By Tom Hares, CEO and co-founder, Buzzbike
We’re all too aware of how the coronavirus pandemic has radically disrupted the lives of people living and working in the UK. Perhaps more than any event before it, the lockdown has required us to reconfigure our idea of cities and, in particular, the way we get around them. It’s clear that commuter habits are set to change and, with cycling at the forefront of this transport revolution, the ‘new normal’ stands every chance of being a greener normal. There remains, however, the opportunity for the cycling industry to play a far bigger role in this narrative than it currently is. In order to become an even greater part of this green transformation, the cycling world needs to address its own environmental impact.
The rise of cycling
Many have adopted alternative methods of travel as an immediate response to the dangers of using public transport during the pandemic; the abrupt change has only served to highlight how behind our cities are in terms of accommodating cycling. Unlike most European capitals, the cycling culture and systems of UK cities are largely underdeveloped, making it an option for only a small group of commuters.

- _EXTRACTED RECORDS_

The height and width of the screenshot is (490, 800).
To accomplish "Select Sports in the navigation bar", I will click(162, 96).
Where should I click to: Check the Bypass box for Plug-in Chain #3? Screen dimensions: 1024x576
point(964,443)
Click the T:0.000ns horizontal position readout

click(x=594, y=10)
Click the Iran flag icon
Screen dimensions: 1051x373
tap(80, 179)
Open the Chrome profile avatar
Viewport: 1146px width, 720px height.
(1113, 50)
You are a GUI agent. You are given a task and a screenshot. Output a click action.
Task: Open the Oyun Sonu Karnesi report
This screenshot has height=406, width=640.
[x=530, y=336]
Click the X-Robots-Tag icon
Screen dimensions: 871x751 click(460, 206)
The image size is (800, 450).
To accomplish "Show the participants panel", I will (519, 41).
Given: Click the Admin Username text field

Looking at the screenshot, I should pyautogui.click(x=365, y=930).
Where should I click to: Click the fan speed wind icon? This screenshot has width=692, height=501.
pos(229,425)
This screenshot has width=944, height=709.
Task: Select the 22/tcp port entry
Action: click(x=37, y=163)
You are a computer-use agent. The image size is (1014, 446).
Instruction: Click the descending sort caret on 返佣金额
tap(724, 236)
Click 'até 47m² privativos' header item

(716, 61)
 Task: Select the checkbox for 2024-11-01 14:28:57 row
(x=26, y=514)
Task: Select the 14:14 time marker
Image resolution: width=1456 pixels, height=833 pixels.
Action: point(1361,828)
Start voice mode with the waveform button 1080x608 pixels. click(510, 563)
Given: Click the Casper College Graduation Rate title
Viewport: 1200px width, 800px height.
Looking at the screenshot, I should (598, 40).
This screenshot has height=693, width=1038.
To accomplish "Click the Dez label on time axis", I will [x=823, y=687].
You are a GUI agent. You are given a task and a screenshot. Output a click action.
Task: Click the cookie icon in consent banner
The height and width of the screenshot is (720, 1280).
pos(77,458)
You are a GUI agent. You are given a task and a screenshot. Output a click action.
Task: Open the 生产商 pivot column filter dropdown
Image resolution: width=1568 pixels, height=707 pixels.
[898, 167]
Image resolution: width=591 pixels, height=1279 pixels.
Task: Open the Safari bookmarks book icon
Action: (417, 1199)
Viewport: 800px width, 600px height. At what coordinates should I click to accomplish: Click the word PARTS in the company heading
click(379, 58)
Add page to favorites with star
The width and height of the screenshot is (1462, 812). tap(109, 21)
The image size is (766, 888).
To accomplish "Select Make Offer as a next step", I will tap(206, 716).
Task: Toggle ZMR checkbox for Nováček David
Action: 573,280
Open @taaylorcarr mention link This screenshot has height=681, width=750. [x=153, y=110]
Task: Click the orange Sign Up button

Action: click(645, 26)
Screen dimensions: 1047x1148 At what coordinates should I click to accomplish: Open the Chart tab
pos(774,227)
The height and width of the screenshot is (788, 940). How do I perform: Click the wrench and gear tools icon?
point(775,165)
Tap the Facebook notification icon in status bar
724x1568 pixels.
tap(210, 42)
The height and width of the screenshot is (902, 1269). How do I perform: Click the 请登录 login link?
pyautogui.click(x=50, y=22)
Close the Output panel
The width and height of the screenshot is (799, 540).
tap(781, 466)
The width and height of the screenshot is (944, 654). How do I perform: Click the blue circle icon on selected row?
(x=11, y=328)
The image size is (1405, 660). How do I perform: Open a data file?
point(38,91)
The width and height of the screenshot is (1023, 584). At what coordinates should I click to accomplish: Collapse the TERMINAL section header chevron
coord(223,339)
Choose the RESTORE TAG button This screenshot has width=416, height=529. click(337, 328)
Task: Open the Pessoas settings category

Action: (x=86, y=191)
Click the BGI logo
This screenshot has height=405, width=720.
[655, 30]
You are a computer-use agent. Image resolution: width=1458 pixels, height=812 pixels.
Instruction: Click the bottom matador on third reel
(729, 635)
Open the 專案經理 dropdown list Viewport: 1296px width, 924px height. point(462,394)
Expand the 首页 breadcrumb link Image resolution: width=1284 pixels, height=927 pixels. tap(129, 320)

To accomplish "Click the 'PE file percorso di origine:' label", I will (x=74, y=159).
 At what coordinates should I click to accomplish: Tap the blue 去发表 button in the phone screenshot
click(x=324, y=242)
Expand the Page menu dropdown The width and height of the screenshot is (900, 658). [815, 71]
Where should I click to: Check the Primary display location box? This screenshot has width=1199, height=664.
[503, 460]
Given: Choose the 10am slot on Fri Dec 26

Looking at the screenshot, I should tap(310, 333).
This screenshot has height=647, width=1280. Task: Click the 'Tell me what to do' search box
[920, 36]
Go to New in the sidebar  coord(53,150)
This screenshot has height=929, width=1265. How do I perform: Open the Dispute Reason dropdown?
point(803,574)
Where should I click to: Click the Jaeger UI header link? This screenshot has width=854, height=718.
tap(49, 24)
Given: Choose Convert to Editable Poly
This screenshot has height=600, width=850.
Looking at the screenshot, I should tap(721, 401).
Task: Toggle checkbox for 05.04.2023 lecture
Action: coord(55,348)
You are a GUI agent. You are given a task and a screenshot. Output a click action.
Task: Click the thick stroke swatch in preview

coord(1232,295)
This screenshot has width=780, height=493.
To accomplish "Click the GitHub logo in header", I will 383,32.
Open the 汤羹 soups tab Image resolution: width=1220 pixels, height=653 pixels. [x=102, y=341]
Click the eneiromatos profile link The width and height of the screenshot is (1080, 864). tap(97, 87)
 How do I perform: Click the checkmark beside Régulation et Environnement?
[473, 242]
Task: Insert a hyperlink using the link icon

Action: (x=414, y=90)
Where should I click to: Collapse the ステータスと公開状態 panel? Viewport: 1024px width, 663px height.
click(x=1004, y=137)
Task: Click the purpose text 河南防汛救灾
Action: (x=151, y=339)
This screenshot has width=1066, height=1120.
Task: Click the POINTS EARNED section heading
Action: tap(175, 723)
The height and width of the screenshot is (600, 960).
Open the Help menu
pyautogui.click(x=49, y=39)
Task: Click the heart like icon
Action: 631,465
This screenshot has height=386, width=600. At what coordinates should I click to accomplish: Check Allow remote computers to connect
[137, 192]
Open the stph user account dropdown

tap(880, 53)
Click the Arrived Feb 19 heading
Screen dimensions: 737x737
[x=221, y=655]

- _INSTRUCTIONS_
• 1. Answer these questions from the cycling article.
(a) What position does the author hold at Buzzbike?
(b) What does the cycling world need to address to become a greater part of the green transformation?
(c) How are the cycling culture and systems of UK cities described in comparison with most European capitals?
• 2. Duplicate word for word the passage of the cycling article starting at "The rise of" and ending at "group of commuters.".
Rely on the cycling article alone and not on the records.

- _ANSWERS FOR THE EXERCISE_
• 1.
(a) CEO and co-founder
(b) Its own environmental impact
(c) Largely underdeveloped

• 2.
The rise of cycling
Many have adopted alternative methods of travel as an immediate response to the dangers of using public transport during the pandemic; the abrupt change has only served to highlight how behind our cities are in terms of accommodating cycling. Unlike most European capitals, the cycling culture and systems of UK cities are largely underdeveloped, making it an option for only a small group of commuters.